Building ML Pipelines for Image Classification with Azure: A DP-100 Exam Guide

Designing ML Pipelines for Image Classification using Azure

Question

Your team is tasked with building a ML solution to classify and label a large amount of images.

The images are stored as files in an Azure blob storage and the model to be used is a pre-trained, ready-to-use neural network.

You decide to make use of the ML pipelines which are powerful tools for building automated workflows.

You jump into the high level design of a pipeline which fits your goal.

The main building blocks you can choose from: Register blob_storage as a Datastore Register blob_storage as a Dataset Register the model to your Workspace Register the model to your Pipeline Create the Pipeline Register image files as a Datastore Register image files as Dataset Create Pipeline steps Which of the above blocks should you use?

Answers

Explanations

Click on the arrows to vote for the correct answer

A. B. C. D.

Answer: C.

Option A is incorrect becausethe source container of data (the blob storage) must be registered as a Datastore, hence “Dataset” is incorrect in this context.

In addition, the model has to be registered to the ML Workspace (not to the Pipeline).

Option B is incorrect because the source container of data (the blob storage) must be registered as a Datastore, hence “Dataset” is incorrect in this context.

Option C is CORRECT because in order to build the required ML pipeline, you need to register source storage as a datastore; register the image files as a Dataset; register your pre-trained model to your ML workspace; define the necessary Steps for the pipeline; and, finally, you have to build the Pipeline object.

Option D is incorrect because the image files to be processed will serve as a Dataset for the pipeline, therefore trying to use them as a “Datastore” is incorrect.

Reference:

To build an ML solution for classifying and labeling a large amount of images stored in Azure blob storage using a pre-trained, ready-to-use neural network, we need to make use of the ML pipelines provided by Azure. The main building blocks that we can choose from are:

  1. Register blob_storage as a Datastore: This block is not required as we already know that the images are stored in Azure blob storage.

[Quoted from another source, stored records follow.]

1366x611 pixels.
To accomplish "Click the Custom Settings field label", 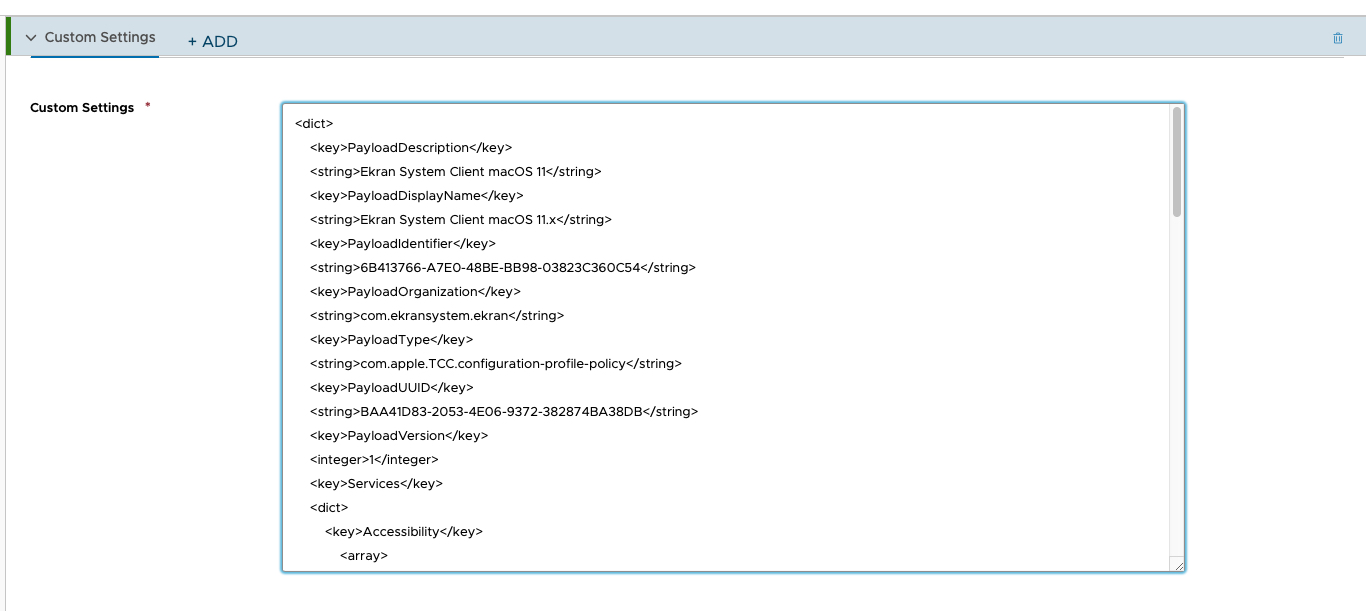I will coord(82,108).
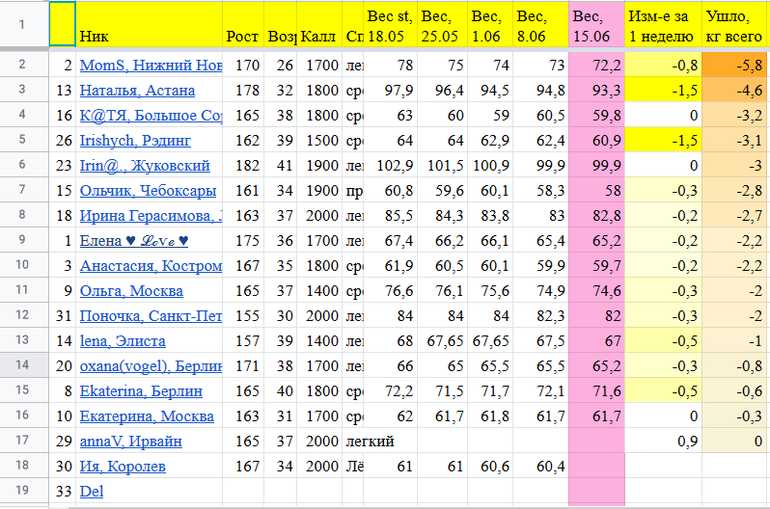Image resolution: width=770 pixels, height=509 pixels.
Task: Click the Изм-е за 1 неделю header
Action: (661, 25)
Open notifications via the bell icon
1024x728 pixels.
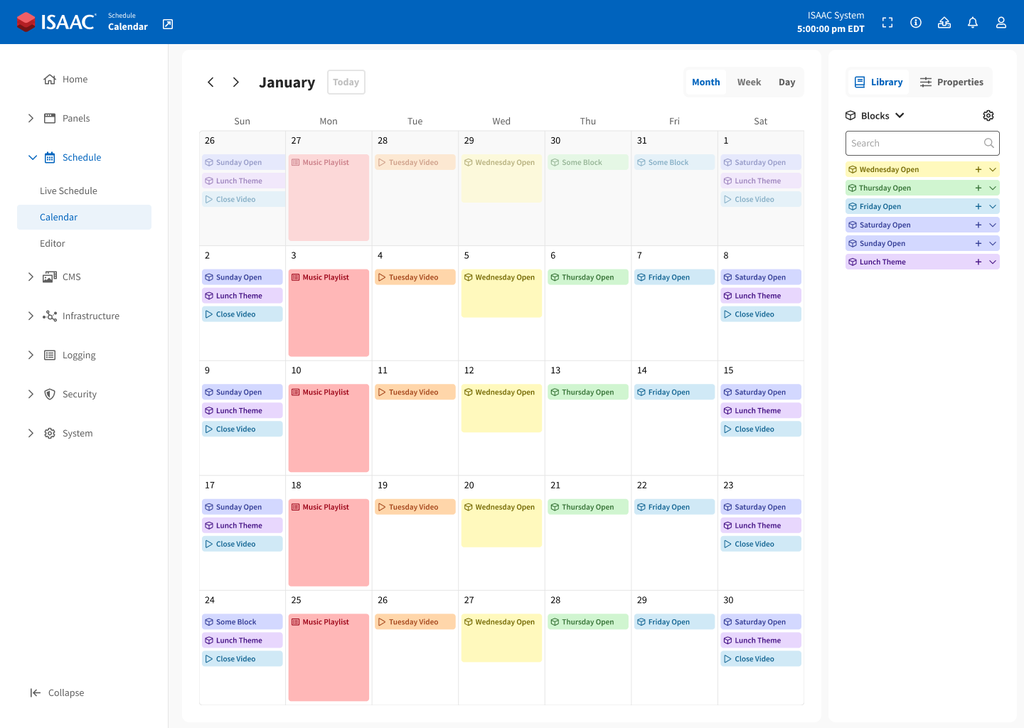(x=972, y=21)
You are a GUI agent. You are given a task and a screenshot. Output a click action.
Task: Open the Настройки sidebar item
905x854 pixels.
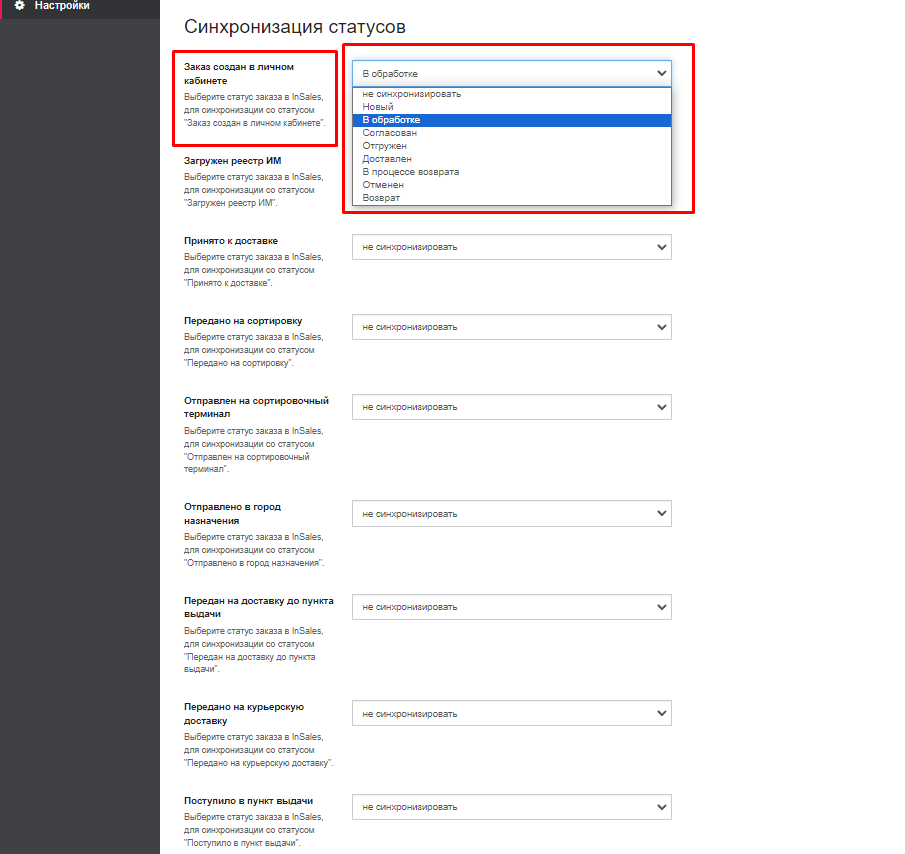click(x=80, y=7)
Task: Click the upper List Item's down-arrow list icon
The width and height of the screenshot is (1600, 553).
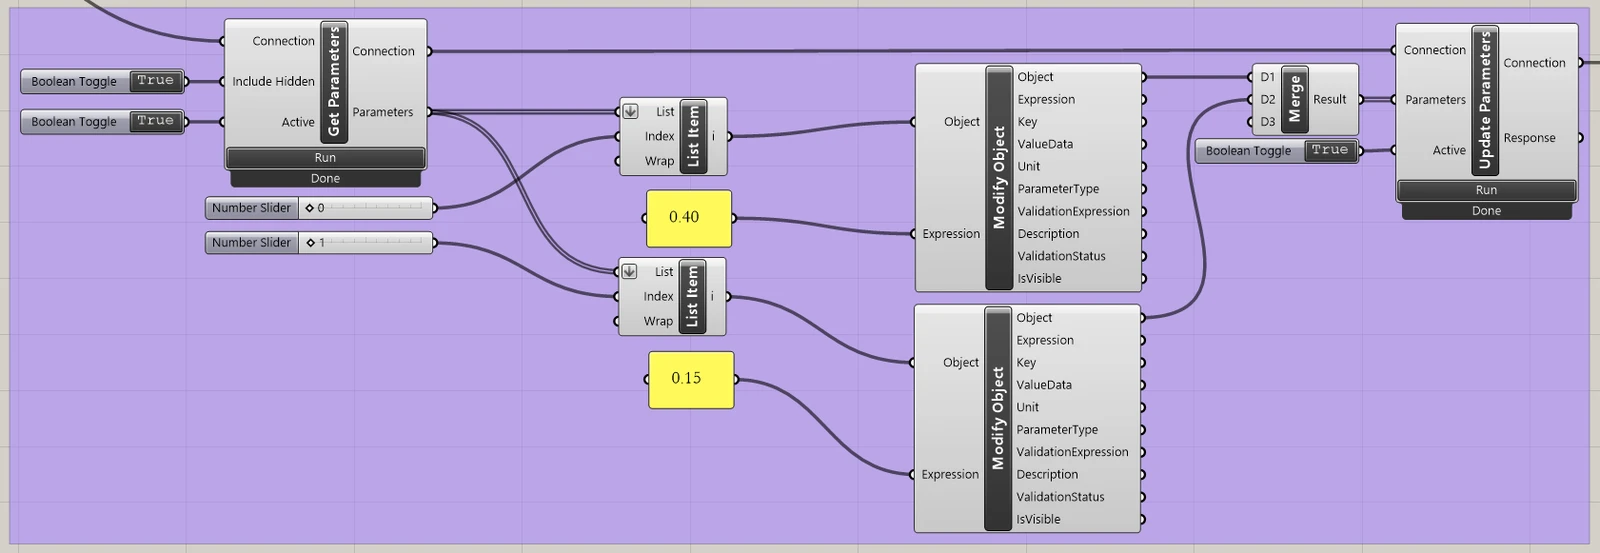Action: [630, 111]
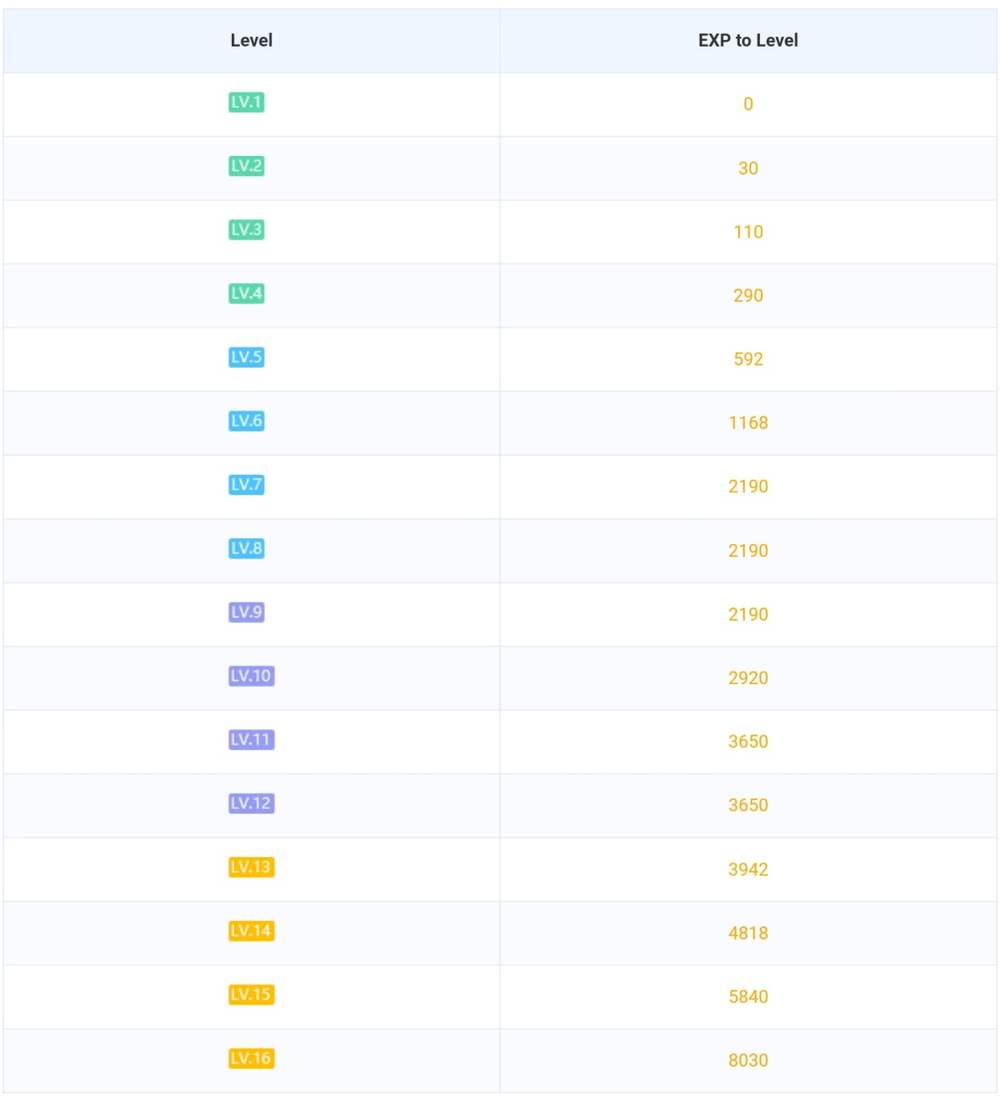Select the LV.13 yellow level badge
Screen dimensions: 1000x1106
pyautogui.click(x=251, y=868)
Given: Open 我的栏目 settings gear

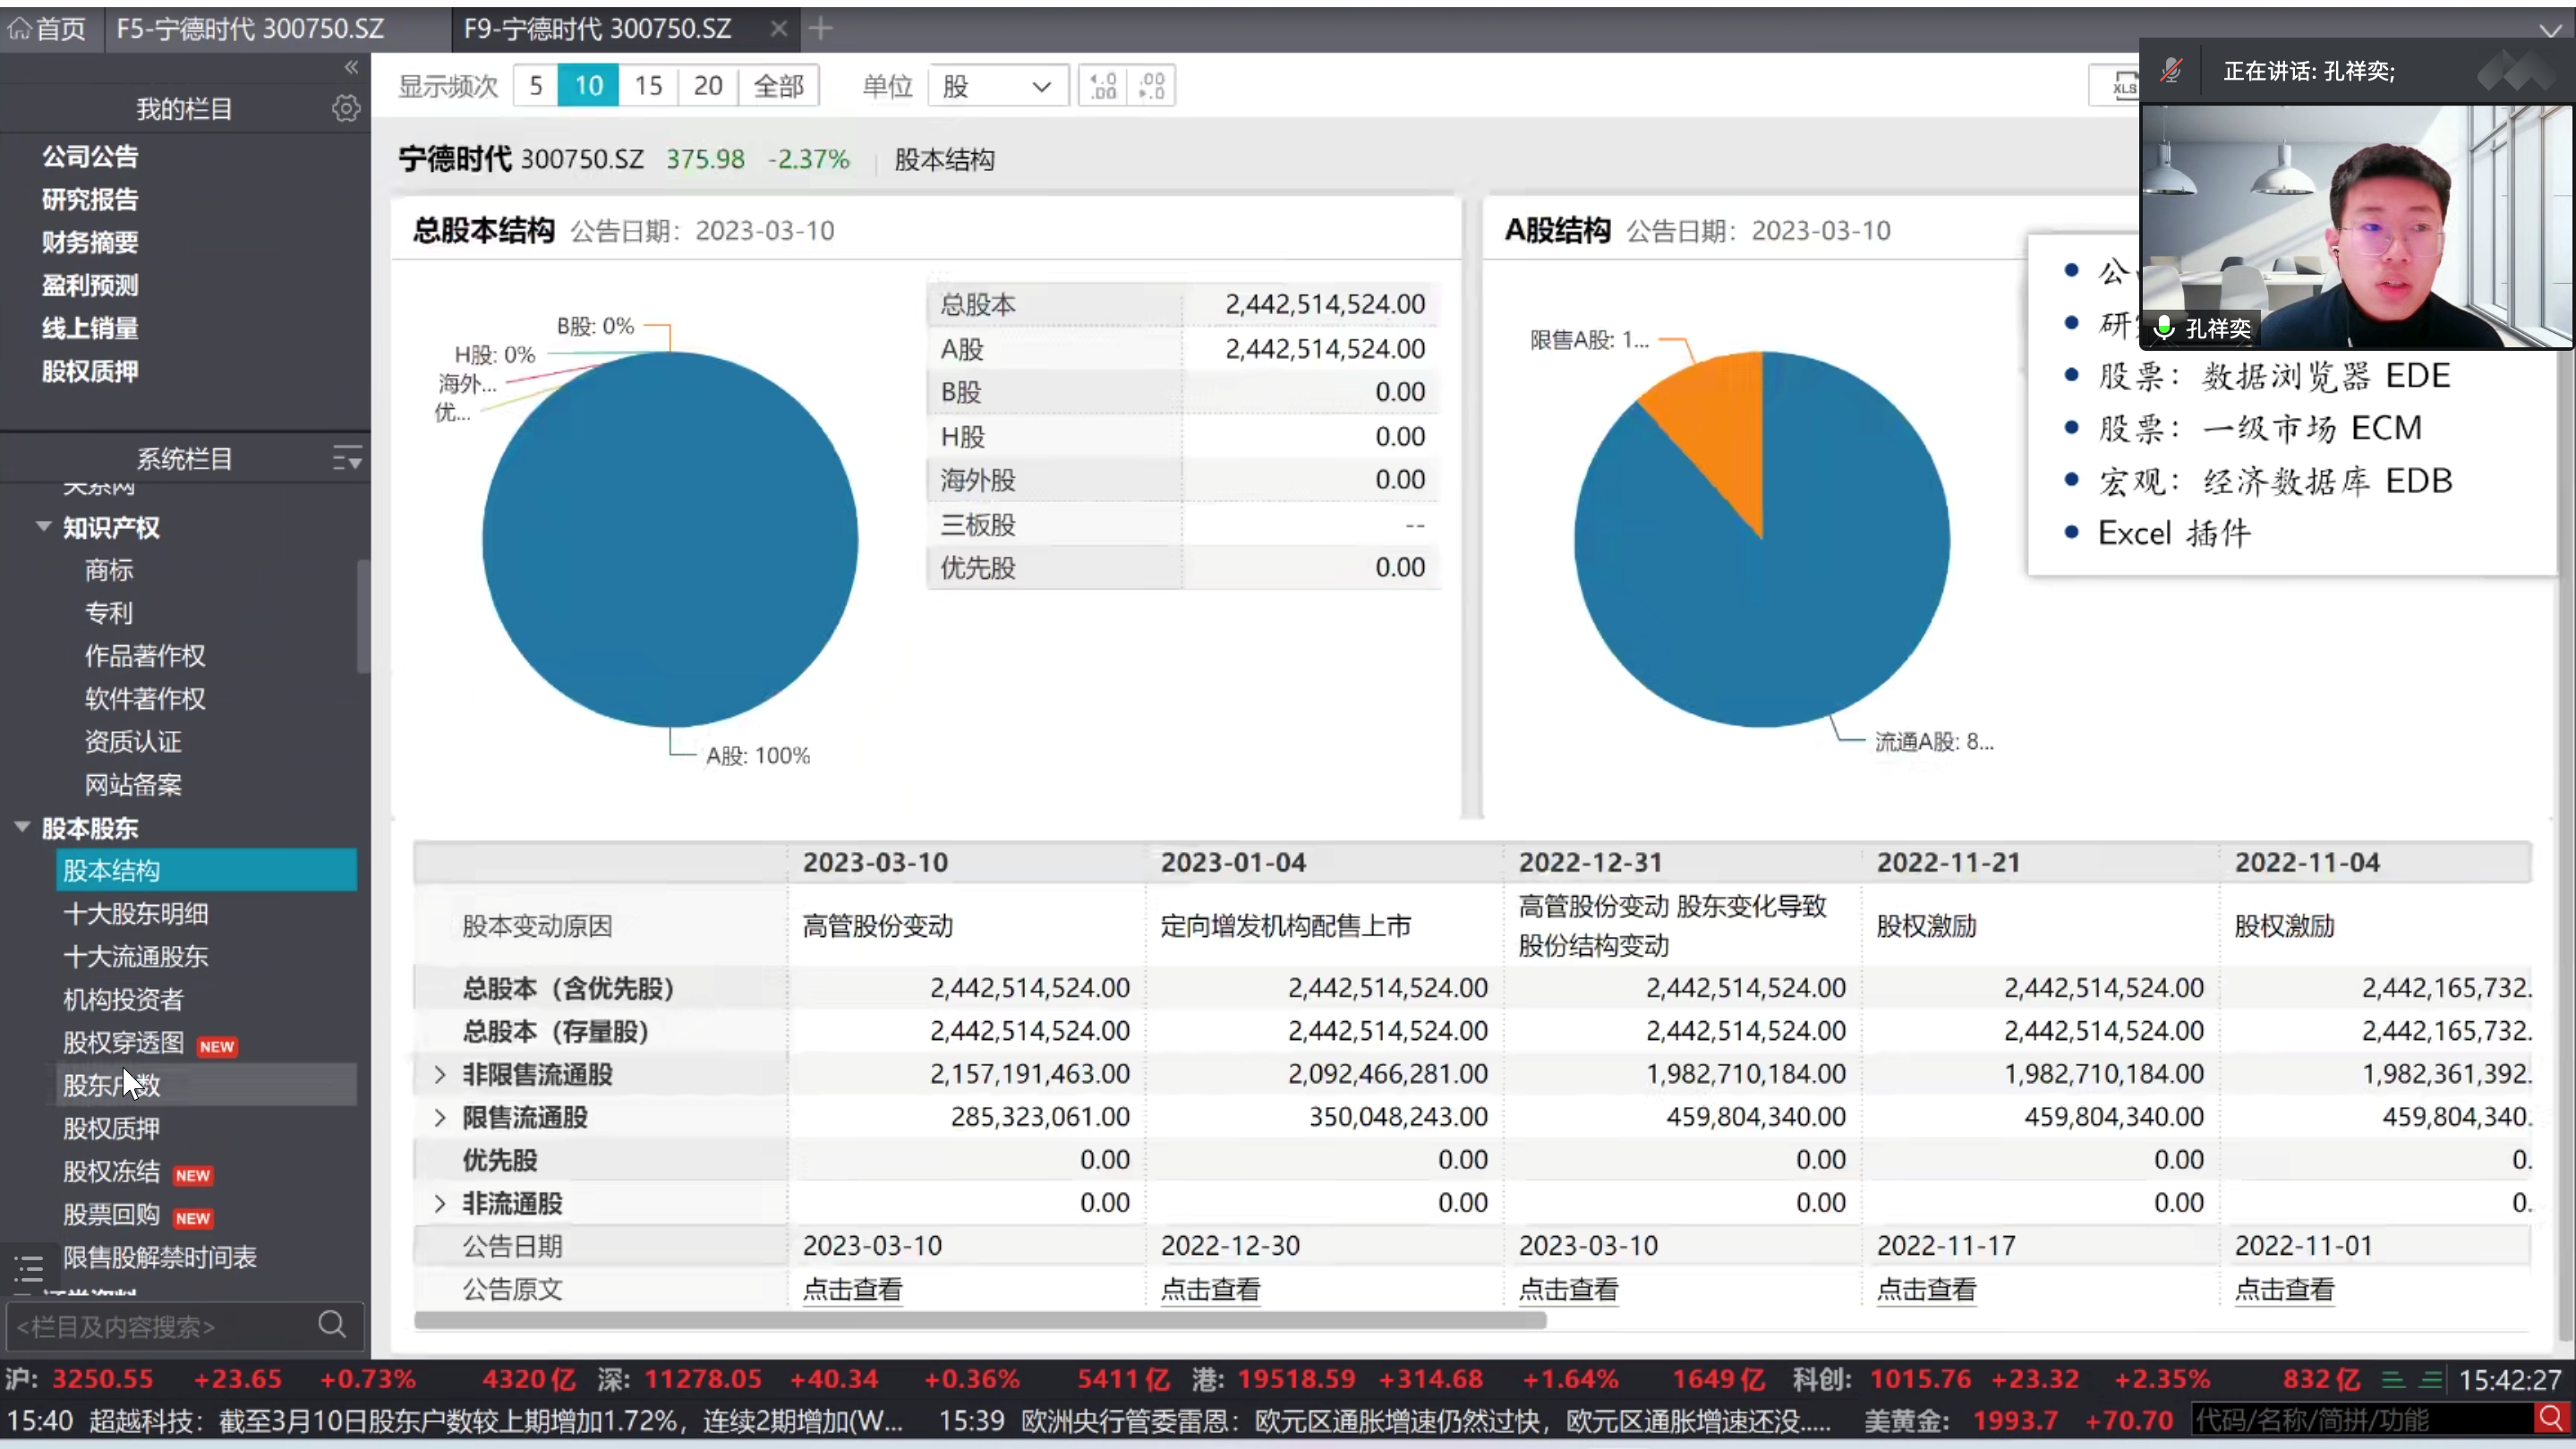Looking at the screenshot, I should pyautogui.click(x=346, y=108).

  2. Register blob_storage as a Dataset: This block is required to access the images stored in Azure blob storage and create a dataset that can be used to train the model.

  3. Register the model to your Workspace: This block is required to register the pre-trained, ready-to-use neural network model to our Azure ML Workspace.

  4. Register the model to your Pipeline: This block is not required as we have already registered the model to our Azure ML Workspace.

  5. Create the Pipeline: This block is required to create the ML pipeline that can be used to train the model and classify the images.

  6. Register image files as a Datastore: This block is not required as we have already registered the Azure blob storage as a Datastore.

  7. Register image files as Dataset: This block is required to create a dataset from the images stored in Azure blob storage that can be used to train the model.

  8. Create Pipeline steps: This block is required to define the steps in the ML pipeline, such as data preprocessing, model training, and image classification.

Therefore, the correct answer is option B. We need to use the following blocks: Register blob_storage as a Dataset, Register the model to your Workspace, Create the Pipeline, Register image files as a Dataset, and Create Pipeline steps.